- _Goal_:
Could you render the listing below as a numbered list, starting at the line containing "Click the Volume slider handle" and ending at the line containing "will click(1106, 199).", and leave out any blank lines?

(A block of data)
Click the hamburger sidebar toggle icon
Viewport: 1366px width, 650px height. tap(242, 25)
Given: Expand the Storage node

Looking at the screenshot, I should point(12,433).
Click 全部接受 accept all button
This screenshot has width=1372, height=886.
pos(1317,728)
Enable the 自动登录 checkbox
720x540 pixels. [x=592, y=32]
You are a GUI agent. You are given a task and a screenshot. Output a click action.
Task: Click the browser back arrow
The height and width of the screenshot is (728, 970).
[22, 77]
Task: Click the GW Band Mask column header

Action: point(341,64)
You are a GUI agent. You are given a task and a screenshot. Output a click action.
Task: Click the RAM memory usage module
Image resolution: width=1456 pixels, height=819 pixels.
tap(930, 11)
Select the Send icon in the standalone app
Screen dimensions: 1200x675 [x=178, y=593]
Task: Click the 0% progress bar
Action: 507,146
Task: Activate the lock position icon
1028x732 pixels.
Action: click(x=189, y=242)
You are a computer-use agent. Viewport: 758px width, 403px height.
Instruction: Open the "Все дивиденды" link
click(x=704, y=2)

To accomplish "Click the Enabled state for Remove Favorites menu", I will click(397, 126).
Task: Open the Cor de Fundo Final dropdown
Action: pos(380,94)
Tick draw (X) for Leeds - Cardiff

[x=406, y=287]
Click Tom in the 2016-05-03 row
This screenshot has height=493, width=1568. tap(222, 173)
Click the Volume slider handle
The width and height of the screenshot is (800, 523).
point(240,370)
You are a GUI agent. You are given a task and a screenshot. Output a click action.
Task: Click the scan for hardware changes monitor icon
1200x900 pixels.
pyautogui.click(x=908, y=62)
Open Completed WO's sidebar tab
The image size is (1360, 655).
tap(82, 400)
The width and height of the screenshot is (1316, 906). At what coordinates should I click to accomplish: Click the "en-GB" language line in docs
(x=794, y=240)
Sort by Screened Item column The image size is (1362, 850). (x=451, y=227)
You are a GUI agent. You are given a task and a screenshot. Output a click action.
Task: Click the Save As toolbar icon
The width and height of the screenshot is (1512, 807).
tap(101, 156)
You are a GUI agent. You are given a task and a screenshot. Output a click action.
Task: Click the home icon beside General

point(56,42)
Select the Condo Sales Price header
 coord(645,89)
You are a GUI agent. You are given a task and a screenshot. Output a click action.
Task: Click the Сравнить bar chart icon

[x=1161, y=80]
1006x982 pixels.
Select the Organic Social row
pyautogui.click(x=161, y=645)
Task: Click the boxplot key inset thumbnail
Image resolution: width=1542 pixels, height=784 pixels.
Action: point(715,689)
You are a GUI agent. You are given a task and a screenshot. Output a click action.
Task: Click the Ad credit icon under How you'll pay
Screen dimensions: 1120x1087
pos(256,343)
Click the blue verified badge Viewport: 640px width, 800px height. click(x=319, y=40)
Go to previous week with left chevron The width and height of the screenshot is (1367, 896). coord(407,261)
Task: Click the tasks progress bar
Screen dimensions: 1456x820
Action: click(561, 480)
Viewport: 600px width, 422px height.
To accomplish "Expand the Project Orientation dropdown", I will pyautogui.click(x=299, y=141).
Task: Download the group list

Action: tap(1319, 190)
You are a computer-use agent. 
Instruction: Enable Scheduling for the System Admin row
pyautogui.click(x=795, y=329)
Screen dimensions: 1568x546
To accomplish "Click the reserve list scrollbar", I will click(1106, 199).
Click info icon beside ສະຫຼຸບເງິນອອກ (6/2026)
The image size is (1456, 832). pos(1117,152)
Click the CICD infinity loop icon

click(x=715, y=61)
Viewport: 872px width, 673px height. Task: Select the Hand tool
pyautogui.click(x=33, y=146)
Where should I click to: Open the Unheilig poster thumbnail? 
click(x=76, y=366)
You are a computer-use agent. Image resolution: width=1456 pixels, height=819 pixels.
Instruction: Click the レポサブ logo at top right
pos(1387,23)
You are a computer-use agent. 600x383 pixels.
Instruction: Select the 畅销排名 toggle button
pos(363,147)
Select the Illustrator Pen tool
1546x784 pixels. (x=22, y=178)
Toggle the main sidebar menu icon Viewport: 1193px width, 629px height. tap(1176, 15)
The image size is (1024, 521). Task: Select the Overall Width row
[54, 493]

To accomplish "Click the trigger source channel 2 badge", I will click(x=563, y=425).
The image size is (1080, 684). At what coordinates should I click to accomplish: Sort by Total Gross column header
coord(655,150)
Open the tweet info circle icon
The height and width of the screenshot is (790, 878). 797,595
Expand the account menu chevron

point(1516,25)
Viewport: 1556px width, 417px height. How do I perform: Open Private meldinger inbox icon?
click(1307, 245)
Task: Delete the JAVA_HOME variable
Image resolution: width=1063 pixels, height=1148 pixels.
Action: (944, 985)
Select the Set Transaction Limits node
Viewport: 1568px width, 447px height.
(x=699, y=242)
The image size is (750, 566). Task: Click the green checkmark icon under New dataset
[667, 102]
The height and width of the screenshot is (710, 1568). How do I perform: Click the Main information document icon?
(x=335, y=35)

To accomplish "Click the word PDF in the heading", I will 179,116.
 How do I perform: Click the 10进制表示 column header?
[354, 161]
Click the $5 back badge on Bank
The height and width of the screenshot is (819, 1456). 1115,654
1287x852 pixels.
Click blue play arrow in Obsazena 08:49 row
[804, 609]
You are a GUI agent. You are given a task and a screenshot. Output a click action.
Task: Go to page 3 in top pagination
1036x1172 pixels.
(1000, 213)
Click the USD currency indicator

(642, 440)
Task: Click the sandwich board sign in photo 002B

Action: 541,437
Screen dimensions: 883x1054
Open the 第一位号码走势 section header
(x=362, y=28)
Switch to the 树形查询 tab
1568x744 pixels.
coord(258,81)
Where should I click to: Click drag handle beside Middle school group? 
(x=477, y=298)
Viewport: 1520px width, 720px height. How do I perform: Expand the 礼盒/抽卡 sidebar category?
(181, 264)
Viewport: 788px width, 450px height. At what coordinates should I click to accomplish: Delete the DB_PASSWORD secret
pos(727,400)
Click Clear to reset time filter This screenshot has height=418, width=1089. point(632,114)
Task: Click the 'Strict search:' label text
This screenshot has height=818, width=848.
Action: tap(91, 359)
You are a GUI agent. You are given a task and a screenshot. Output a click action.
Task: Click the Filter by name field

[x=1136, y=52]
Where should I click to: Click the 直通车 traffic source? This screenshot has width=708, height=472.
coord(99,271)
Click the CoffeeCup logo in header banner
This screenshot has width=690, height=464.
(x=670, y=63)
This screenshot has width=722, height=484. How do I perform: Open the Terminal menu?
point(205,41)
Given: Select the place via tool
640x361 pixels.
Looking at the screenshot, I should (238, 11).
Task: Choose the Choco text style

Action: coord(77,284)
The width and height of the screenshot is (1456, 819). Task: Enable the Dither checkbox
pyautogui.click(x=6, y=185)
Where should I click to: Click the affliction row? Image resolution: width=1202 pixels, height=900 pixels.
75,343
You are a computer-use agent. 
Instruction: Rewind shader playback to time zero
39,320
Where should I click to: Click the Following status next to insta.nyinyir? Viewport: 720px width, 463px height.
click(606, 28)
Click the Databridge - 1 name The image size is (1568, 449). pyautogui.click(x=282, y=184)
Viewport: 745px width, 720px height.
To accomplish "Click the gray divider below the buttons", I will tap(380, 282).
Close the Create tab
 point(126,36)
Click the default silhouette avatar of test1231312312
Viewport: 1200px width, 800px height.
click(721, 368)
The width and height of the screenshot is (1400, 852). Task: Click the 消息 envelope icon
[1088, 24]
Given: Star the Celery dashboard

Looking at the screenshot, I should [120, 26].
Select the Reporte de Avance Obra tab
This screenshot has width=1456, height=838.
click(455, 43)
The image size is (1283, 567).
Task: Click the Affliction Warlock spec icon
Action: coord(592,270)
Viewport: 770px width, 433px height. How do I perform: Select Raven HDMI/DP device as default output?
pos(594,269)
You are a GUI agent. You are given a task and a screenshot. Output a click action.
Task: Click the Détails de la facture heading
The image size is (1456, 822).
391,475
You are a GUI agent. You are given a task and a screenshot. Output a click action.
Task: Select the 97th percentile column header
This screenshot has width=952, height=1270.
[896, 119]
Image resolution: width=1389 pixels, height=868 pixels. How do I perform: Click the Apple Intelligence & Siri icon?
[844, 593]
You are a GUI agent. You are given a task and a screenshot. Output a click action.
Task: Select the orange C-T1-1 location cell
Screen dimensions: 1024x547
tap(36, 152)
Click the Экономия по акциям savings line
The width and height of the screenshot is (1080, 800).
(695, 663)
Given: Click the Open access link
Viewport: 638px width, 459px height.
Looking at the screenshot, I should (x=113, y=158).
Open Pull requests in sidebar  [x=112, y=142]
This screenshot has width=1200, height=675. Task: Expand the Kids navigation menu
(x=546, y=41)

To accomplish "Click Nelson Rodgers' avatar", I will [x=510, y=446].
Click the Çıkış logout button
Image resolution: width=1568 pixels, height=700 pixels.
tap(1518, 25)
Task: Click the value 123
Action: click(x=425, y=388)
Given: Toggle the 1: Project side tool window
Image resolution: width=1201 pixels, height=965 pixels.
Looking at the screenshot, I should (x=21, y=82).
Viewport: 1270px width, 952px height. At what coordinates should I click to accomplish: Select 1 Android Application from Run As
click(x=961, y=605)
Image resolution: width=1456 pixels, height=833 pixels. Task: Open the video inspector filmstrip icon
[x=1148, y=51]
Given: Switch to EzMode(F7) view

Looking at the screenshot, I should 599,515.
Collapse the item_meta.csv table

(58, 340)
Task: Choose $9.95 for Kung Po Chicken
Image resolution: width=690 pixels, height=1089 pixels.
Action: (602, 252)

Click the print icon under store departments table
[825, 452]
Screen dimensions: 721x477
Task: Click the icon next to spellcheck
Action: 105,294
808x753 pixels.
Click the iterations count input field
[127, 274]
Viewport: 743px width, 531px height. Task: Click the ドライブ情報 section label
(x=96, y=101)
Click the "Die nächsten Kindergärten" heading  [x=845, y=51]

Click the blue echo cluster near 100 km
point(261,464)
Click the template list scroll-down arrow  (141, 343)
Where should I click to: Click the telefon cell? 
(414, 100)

- _Solution for this exercise_:
1. Click the Volume slider handle
2. The width and height of the screenshot is (800, 523).
3. point(240,370)
4. You are a GUI agent. You are given a task and a screenshot. Output a click action.
5. Task: Click the scan for hardware changes monitor icon
6. 1200x900 pixels.
7. pyautogui.click(x=908, y=62)
8. Open Completed WO's sidebar tab
9. The image size is (1360, 655).
10. tap(82, 400)
11. The width and height of the screenshot is (1316, 906). At what coordinates should I click to accomplish: Click the "en-GB" language line in docs
12. (x=794, y=240)
13. Sort by Screened Item column The image size is (1362, 850). (x=451, y=227)
14. You are a GUI agent. You are given a task and a screenshot. Output a click action.
15. Task: Click the Save As toolbar icon
16. The width and height of the screenshot is (1512, 807).
17. tap(101, 156)
18. You are a GUI agent. You are given a task and a screenshot. Output a click action.
19. Task: Click the home icon beside General
20. point(56,42)
21. Select the Condo Sales Price header
22.  coord(645,89)
23. You are a GUI agent. You are given a task and a screenshot. Output a click action.
24. Task: Click the Сравнить bar chart icon
25. [x=1161, y=80]
26. 1006x982 pixels.
27. Select the Organic Social row
28. pyautogui.click(x=161, y=645)
29. Task: Click the boxplot key inset thumbnail
30. Image resolution: width=1542 pixels, height=784 pixels.
31. Action: point(715,689)
32. You are a GUI agent. You are given a task and a screenshot. Output a click action.
33. Task: Click the Ad credit icon under How you'll pay
34. Screen dimensions: 1120x1087
35. pos(256,343)
36. Click the blue verified badge Viewport: 640px width, 800px height. click(x=319, y=40)
37. Go to previous week with left chevron The width and height of the screenshot is (1367, 896). coord(407,261)
38. Task: Click the tasks progress bar
39. Screen dimensions: 1456x820
40. Action: click(561, 480)
41. Viewport: 600px width, 422px height.
42. To accomplish "Expand the Project Orientation dropdown", I will pyautogui.click(x=299, y=141).
43. Task: Download the group list
44. Action: tap(1319, 190)
45. You are a computer-use agent. 
46. Instruction: Enable Scheduling for the System Admin row
47. pyautogui.click(x=795, y=329)
48. Screen dimensions: 1568x546
49. To accomplish "Click the reserve list scrollbar", I will click(1106, 199).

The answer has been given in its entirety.